§ **About this task**
Give back every entry below, exactly as written.

§ **Collected data**
┄┄┄┄┄┄┄┄┄┄
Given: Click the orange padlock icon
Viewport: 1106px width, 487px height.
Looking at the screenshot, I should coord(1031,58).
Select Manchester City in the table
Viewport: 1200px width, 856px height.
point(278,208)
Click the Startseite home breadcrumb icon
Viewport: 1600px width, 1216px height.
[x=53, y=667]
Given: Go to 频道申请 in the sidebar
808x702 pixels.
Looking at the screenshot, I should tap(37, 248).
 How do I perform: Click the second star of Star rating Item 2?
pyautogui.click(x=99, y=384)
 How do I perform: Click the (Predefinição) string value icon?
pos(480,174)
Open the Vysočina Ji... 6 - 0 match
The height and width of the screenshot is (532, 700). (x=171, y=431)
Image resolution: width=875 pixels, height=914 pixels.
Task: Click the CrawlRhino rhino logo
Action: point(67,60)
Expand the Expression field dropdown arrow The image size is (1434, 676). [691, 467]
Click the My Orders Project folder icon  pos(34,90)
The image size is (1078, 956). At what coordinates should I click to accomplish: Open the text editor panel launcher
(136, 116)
┄┄┄┄┄┄┄┄┄┄
§ **Result for this exercise**
Given: Click the orange padlock icon
Viewport: 1106px width, 487px height.
Looking at the screenshot, I should coord(1031,58).
Select Manchester City in the table
Viewport: 1200px width, 856px height.
point(278,208)
Click the Startseite home breadcrumb icon
Viewport: 1600px width, 1216px height.
[x=53, y=667]
Given: Go to 频道申请 in the sidebar
808x702 pixels.
Looking at the screenshot, I should tap(37, 248).
 How do I perform: Click the second star of Star rating Item 2?
pyautogui.click(x=99, y=384)
 How do I perform: Click the (Predefinição) string value icon?
pos(480,174)
Open the Vysočina Ji... 6 - 0 match
The height and width of the screenshot is (532, 700). (x=171, y=431)
Image resolution: width=875 pixels, height=914 pixels.
Task: Click the CrawlRhino rhino logo
Action: point(67,60)
Expand the Expression field dropdown arrow The image size is (1434, 676). [691, 467]
Click the My Orders Project folder icon  pos(34,90)
The image size is (1078, 956). At what coordinates should I click to accomplish: Open the text editor panel launcher
(136, 116)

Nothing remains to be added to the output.